» AIM OF THE TASK:
Repeat the following entries verbatim, apart from the pictures.

» EXERCISE INPUT:

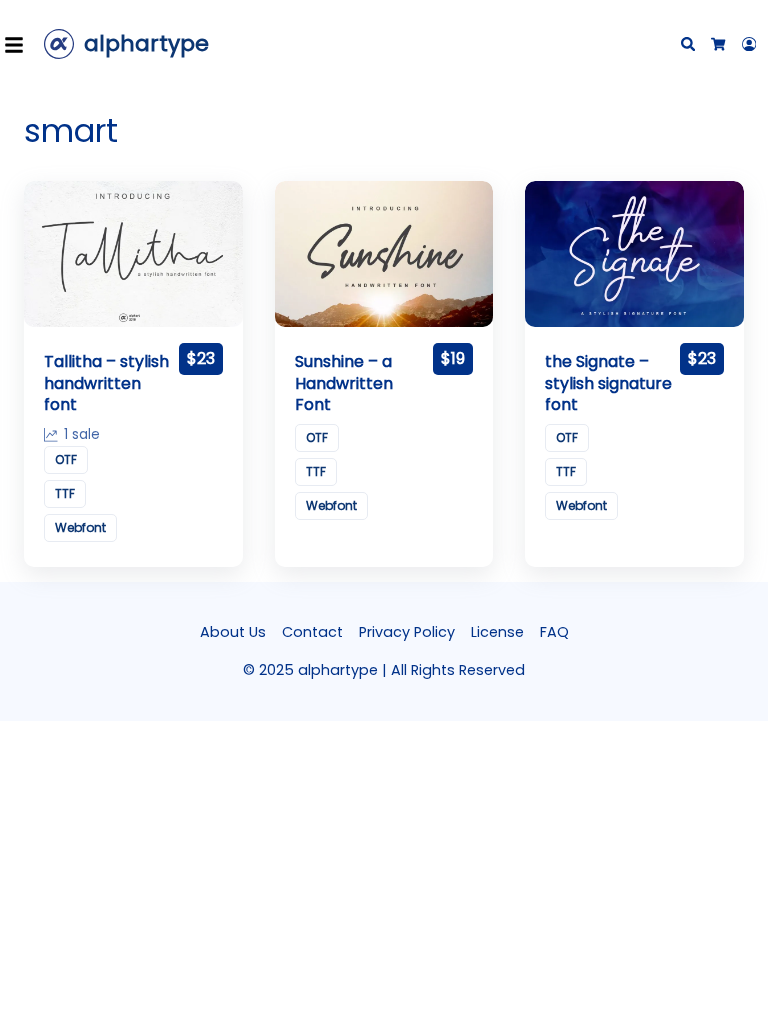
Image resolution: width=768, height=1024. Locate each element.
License (497, 632)
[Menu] (20, 44)
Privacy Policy (407, 632)
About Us (233, 632)
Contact (312, 632)
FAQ (554, 632)
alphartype (146, 43)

» ANSWER FOR THIS EXERCISE:
Image resolution: width=768, height=1024. Locate each element.
License (497, 632)
[Menu] (20, 44)
Privacy Policy (407, 632)
About Us (233, 632)
Contact (312, 632)
FAQ (554, 632)
alphartype (146, 43)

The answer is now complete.